Caution with hemoglobin A1c interpretation: MM Kelsey et al. J Pediatr 2020; 216: 232-5. In the HEALTHY Study (n=8814), the authors note that a hemoglobin A1c was ≥5.7% in 2% of normal weight youth. “This suggests need for cautious interpretation of prediabetes hemoglobin A1cs in youth”
Daily aspirin for NAFLD: TG Simon et al. Clin Gastroenterol Hepatol 2019; 17: 2776-84. In this prospective cohort of 361 adults with biopsy-proven NAFLD, the use of daily aspirin (in 151) was associated with lower odds of NASH (aOR.68) and reduced risk of fibrosis (aOR 0.54). “The greatest benefit found with at least 4 years or more of aspirin use” (aHR =0.50). The associated editorial (pages 2651-3) recommends controlled studies to determine if potential benefits outweigh the known risks (eg. bleeding).
Glecaprevir/pibrentasvir for HCV Treatment Failure: AS Lok et al. Gastroenterol 2019; 157: 1506-17. This randomized study with 177 patients showed that 16 weeks of glecaprevir and pibrentasvir was effective in retreatment of patients with genotype 1 hepatitis C viral infection (after prior failure with sofosbuvir plus an NS5A inhibitor). The sustained virologic response 12 weeks after treatment was >90%.

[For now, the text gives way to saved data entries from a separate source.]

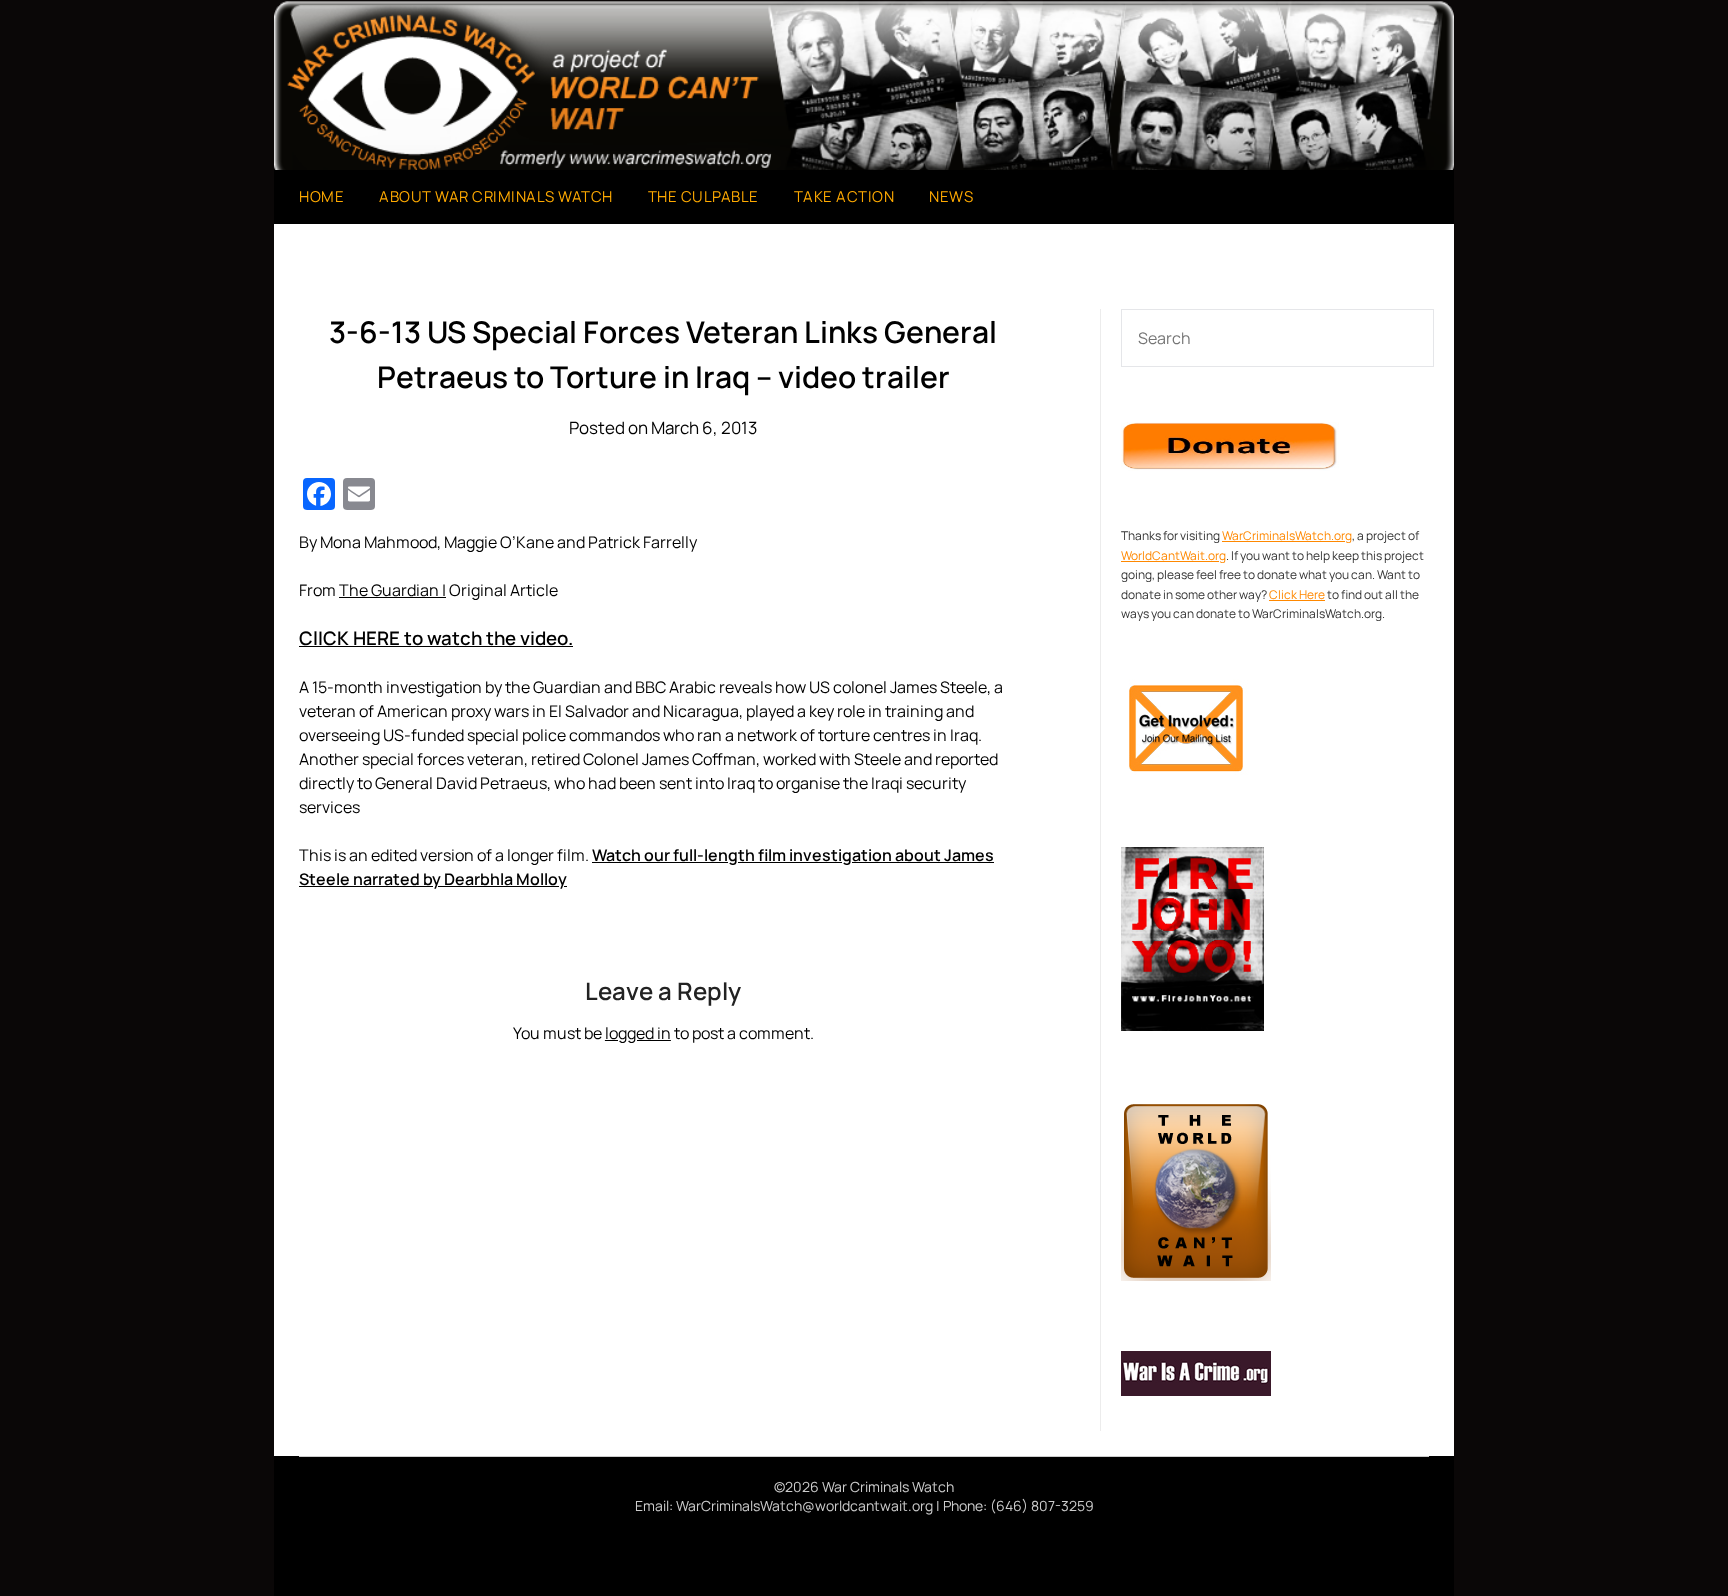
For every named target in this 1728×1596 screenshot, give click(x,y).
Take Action (844, 196)
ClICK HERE (436, 638)
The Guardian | (392, 590)
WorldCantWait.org (1173, 555)
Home (321, 196)
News (951, 196)
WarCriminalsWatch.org (1287, 535)
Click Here (1297, 594)
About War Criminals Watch (496, 196)
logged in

Liver transplantation for Niemann-Pick Disease, type B: YLY Luo et al. Liver Transplantation 2019; 25: 1233-40. This report analyzed 7 children receiving liver transplantation for Niemann-Pick disease, type B. The authors report survival in the entire cohort and with normalized liver function within 3 weeks. In addition, they noted improvement in psychomotor ability ( 10 months after transplantation) and resolution of insterstitial lung disease. They state that developmental delay still existed in 4 patients during follow-up. The editorial (1140-1) notes that these findings need to be confirmed but open a new window in improving the phenotype. “A similar experience occurred with LT in maple syrup urine disease (MSUD), in which the liver is considered to host only 12-15% of the defective enzyme responsible for the disease…in MSUD, liver replacement is able to counteract 85% of extrahepatic expression of the disease and to completely correct the phenotype.”
Increased Abdominal-Surgery Risk in Patients with Idiopathic Noncirrhotic Portal Hypertension: L Elkrief et al. Hepatology 2019; 70: 911-24. Among 44 patients (median age 44 years) with noncirrhoitic portal hypertension, 16 (33%) had one or more portal hypertension-related complication within 3 months after surgery. 4 (9%) died within 6 months. “An unfavorable outcome (i.e. either liver or surgical complication or death) occurred in 22 (50%) patients” and was more likely in those with ascites, creatinine >100 micromol/L, or other extrahepatic complications related to portal hypertension.